Water resistance: These shoes are not waterproof, which is just fine with me. For summer hiking, I prefer ventilation over water resistance, as my feet tend to get pretty hot during the warm Sierra summers. I do wear a lightweight gaiter over the shoe (Dirty Girls!), which gives another layer of protection. But even tromping through flooded and muddy trails in late spring/early summer conditions, I have yet to have any water get into the boots. I wasn't sure how breathable the knit upper would be, but my feet haven't yet overheated on long days.
Support: The sole has enough torsional support to protect the bottom of my feet and keep me stable. But they are nicely responsive, and the springy TPA midsole gives a little bounce when you get into a good trail rhythm (they advertise this as "Boost").
Traction: I have to confess... I am a died-in-the-wool Vibram man.
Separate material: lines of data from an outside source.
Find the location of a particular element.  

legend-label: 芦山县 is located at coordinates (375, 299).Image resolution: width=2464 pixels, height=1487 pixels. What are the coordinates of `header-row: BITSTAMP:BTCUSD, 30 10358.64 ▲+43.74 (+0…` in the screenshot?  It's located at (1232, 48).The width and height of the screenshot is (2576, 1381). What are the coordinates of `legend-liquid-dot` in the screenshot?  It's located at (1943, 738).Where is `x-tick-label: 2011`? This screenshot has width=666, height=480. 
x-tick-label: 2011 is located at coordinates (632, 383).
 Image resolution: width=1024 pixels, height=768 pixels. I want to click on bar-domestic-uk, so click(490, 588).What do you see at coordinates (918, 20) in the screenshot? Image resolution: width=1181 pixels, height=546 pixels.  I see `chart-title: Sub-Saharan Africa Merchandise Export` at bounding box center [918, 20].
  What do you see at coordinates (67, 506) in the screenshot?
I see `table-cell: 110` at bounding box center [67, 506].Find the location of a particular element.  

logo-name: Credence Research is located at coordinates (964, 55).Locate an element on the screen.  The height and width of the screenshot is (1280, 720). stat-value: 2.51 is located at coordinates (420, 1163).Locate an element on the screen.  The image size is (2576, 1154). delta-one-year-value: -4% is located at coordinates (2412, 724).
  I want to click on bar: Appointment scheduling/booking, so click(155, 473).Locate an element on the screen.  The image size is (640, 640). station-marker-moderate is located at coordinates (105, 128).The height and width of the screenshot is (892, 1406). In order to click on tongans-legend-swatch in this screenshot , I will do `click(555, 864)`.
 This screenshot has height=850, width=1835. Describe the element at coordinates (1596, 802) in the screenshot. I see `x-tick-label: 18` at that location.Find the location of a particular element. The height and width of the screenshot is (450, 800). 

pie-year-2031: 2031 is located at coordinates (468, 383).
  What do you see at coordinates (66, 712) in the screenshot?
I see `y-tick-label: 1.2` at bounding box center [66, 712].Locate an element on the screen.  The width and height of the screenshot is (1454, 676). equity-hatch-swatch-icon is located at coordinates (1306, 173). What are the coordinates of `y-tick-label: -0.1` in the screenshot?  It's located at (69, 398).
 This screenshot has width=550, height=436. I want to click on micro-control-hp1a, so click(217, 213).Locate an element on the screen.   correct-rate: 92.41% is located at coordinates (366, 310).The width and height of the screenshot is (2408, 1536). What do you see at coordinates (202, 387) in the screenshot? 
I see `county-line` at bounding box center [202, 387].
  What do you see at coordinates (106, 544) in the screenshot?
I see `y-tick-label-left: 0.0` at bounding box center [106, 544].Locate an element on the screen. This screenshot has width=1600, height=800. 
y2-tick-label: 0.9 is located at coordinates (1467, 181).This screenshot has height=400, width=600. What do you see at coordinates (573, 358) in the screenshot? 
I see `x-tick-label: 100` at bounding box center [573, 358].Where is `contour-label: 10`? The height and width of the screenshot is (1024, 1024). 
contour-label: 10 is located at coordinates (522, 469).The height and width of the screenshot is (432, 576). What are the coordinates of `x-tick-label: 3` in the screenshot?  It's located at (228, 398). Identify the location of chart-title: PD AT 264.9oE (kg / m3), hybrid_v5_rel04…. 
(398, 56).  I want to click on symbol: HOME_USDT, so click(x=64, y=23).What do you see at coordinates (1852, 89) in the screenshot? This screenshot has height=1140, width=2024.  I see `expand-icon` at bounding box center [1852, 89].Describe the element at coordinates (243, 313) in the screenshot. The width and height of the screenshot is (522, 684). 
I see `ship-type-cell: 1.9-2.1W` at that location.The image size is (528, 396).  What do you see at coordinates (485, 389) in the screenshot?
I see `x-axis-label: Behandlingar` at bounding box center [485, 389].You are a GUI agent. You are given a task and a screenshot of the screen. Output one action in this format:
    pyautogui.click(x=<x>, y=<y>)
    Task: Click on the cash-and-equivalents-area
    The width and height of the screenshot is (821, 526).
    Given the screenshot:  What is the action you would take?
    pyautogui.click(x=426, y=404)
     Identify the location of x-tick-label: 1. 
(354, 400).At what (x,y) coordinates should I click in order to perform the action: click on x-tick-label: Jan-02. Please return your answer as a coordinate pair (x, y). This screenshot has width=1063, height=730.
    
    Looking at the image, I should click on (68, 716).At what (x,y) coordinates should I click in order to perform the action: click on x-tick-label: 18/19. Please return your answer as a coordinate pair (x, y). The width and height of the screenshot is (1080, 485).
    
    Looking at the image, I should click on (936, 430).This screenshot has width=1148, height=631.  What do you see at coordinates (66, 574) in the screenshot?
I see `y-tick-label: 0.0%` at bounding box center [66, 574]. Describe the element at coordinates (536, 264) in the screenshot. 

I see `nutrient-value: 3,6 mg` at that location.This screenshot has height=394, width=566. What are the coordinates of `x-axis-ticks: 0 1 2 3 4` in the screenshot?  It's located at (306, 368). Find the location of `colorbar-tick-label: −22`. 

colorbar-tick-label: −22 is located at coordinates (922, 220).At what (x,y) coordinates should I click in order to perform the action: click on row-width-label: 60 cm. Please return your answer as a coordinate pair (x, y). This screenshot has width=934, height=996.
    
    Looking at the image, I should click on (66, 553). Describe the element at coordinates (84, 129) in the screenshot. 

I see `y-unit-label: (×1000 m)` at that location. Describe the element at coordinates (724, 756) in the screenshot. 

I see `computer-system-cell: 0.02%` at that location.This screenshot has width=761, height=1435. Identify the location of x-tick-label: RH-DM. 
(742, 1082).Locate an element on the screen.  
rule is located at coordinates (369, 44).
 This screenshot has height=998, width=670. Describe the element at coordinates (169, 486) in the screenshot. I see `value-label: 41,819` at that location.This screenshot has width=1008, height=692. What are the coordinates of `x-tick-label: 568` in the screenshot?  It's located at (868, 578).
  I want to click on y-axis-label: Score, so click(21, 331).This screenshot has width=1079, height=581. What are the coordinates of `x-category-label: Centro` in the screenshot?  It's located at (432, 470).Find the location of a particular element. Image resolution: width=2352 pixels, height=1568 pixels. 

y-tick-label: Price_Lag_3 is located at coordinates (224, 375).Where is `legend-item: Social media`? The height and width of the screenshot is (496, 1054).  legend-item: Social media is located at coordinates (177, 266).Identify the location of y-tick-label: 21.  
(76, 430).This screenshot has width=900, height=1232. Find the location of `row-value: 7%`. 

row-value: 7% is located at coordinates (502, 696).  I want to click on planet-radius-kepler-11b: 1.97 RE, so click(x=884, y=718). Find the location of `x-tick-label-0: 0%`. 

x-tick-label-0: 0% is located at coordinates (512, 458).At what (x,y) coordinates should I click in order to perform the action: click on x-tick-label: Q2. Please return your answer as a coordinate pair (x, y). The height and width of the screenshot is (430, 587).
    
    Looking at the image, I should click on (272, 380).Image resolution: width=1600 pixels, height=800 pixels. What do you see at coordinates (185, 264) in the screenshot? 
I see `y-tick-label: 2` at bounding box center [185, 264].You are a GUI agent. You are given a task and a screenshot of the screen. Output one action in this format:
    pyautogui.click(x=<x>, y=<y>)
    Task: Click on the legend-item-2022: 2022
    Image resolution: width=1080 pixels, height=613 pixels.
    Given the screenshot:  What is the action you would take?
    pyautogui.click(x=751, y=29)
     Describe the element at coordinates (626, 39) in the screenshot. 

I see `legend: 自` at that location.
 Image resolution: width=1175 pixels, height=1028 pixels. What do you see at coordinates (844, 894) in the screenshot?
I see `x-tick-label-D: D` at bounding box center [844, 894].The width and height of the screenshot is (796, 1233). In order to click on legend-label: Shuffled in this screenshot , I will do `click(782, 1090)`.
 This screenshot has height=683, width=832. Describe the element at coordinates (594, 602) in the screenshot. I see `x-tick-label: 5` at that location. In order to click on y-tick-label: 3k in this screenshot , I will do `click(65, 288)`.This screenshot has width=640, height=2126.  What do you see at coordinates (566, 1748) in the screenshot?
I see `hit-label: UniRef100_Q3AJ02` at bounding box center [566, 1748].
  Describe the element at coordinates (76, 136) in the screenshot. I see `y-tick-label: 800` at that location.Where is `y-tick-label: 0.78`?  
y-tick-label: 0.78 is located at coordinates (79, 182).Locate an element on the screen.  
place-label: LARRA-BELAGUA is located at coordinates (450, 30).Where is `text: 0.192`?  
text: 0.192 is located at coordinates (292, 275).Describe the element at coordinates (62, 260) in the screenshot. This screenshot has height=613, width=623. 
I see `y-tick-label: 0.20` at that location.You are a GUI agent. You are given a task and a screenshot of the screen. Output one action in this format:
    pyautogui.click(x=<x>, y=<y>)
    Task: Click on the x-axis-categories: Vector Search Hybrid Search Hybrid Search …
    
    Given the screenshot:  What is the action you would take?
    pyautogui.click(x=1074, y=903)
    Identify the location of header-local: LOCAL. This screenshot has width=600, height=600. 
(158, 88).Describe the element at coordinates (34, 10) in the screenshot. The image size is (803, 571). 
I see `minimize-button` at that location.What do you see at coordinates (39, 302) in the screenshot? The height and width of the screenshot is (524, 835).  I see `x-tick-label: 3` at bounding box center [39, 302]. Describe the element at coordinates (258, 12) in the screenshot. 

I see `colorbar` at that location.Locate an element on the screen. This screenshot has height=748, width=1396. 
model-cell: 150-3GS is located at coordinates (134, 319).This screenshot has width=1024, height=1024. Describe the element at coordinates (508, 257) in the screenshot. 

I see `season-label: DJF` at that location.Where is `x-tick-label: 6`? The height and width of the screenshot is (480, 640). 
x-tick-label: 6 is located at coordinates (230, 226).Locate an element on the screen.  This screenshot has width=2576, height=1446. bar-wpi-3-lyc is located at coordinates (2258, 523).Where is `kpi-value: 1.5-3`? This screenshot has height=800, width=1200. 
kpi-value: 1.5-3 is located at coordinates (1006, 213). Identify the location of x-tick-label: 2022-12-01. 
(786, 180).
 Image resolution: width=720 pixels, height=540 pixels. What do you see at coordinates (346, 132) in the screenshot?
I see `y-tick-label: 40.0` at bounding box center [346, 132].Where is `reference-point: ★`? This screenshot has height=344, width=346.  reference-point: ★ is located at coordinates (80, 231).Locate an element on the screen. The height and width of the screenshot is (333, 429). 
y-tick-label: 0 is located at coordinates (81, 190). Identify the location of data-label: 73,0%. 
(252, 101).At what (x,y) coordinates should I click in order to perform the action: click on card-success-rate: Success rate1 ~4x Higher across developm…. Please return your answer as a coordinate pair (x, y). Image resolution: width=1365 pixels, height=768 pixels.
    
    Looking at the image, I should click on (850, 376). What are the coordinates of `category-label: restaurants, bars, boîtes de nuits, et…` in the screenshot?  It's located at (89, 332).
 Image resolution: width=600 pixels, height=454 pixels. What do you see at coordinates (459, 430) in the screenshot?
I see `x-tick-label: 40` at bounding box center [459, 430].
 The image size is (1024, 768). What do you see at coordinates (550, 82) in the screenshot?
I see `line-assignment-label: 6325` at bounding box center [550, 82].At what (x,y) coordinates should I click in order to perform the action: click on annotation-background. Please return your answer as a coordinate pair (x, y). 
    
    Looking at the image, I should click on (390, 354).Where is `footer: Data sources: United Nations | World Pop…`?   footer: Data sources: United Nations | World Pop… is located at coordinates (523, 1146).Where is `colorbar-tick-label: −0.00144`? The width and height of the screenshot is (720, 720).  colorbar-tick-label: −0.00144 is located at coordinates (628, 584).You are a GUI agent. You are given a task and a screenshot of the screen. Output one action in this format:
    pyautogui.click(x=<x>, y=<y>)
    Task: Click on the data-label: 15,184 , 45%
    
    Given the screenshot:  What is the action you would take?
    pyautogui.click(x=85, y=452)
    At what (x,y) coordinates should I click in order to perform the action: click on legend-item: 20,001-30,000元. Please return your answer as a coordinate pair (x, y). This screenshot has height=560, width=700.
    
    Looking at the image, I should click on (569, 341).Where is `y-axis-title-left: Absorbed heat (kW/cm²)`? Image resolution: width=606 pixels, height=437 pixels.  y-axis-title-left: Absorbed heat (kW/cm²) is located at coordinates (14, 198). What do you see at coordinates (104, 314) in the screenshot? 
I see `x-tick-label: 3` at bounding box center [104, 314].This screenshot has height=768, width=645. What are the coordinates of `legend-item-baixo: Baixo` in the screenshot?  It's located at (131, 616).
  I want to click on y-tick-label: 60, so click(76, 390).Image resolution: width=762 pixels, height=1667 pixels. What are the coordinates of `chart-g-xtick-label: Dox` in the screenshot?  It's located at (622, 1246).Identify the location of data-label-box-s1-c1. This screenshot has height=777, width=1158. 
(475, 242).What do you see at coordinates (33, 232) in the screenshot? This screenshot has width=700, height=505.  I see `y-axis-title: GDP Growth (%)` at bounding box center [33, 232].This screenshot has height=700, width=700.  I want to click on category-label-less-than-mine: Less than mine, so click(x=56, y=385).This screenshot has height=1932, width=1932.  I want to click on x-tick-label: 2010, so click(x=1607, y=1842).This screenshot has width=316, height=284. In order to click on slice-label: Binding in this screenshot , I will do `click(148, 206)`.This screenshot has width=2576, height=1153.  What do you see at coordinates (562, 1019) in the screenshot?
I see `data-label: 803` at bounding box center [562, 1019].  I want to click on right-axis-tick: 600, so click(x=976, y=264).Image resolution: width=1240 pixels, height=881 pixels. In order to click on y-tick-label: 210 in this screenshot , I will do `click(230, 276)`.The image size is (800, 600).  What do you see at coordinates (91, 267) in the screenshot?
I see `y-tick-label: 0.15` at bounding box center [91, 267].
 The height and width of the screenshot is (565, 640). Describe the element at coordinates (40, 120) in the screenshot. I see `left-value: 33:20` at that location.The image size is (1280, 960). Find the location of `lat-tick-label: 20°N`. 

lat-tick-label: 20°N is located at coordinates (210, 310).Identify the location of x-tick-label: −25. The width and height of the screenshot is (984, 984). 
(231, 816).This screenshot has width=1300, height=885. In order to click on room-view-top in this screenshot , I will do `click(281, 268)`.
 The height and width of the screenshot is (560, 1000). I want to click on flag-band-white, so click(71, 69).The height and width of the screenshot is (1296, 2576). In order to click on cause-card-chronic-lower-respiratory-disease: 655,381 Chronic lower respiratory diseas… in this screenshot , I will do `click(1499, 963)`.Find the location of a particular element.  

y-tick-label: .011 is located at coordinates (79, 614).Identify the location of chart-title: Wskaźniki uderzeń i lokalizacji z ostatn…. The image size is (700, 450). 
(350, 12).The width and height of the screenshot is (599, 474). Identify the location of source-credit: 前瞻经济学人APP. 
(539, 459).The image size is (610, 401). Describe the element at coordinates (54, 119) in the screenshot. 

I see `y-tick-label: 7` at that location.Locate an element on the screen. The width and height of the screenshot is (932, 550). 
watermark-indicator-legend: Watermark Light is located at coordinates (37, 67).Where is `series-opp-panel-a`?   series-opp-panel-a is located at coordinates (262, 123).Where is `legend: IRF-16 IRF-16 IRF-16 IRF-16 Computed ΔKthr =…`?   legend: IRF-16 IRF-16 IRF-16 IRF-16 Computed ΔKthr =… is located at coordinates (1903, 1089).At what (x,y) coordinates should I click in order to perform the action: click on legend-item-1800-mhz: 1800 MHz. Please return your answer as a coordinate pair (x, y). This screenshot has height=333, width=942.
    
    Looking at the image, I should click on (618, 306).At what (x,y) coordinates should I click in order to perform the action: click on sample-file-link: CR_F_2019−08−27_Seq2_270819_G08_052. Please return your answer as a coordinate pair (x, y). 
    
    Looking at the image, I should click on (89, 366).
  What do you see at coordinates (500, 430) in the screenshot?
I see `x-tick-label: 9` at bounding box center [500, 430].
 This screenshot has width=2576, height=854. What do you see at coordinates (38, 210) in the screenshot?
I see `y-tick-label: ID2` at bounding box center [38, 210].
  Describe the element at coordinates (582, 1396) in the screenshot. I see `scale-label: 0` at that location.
One of the first things I look for when buying new hiking shoes, is that Vibram logo. The Free Hikers come with a Continental rubber outsole, which I'd not seen on a hiker before. But, I've owned bicycle tires and automobile tires from Continental, and been happy with them, so hoped to get over my non-Vibram prejudice.
Holy crap! These soles are the stickiest and most stable I have ever hiked in. I have yet to stumble or slide on scree, sand, sloppy mud, wet granite, or anything else the Sierra throws at me. I have even tried a few times to push the envelope, and these soles stick like crazy glue.
Durability: The shoes appear to be very well made. I will be interested to see how the stretchy knit upper fares over time. I haven't really seen anything else like it, and it seems like it might snag in certain conditions (bushwhacking, desert walking). It has a nice solid toe-cap in front, which I think will help.
I have had these for about a month now, and have hiked in them multiple times. I have tramped through the foothills, and done a few Tahoe Sierra area hikes in late spring/early summer conditions, and so far, am loving these boots!
REVIEW UPDATE 8/11/2019:
Just back from a five-day, 28-mile backpack trip at Mount Rainier, the circumnavigation of the Mother Mountain complex. This hike has major up and down every day, and was a great test for the Free Hikers. Happy to report that they fulfilled all of my expectations over the five days. And for the first time ever on a multi-day backpack trip, I finished with NO foot blisters (those who have backpacked with me before, know what a big deal this is). Traction was stellar on scree, boulders, mud, steep snowfields, sand, etc. So glad I picked these up!
Hot foothill hikes. Late spring/early summer conditions in the Sierra, on dirt, mud, granite, sloppy stream crossings. Multi-day backpack trip on Mount Rainier.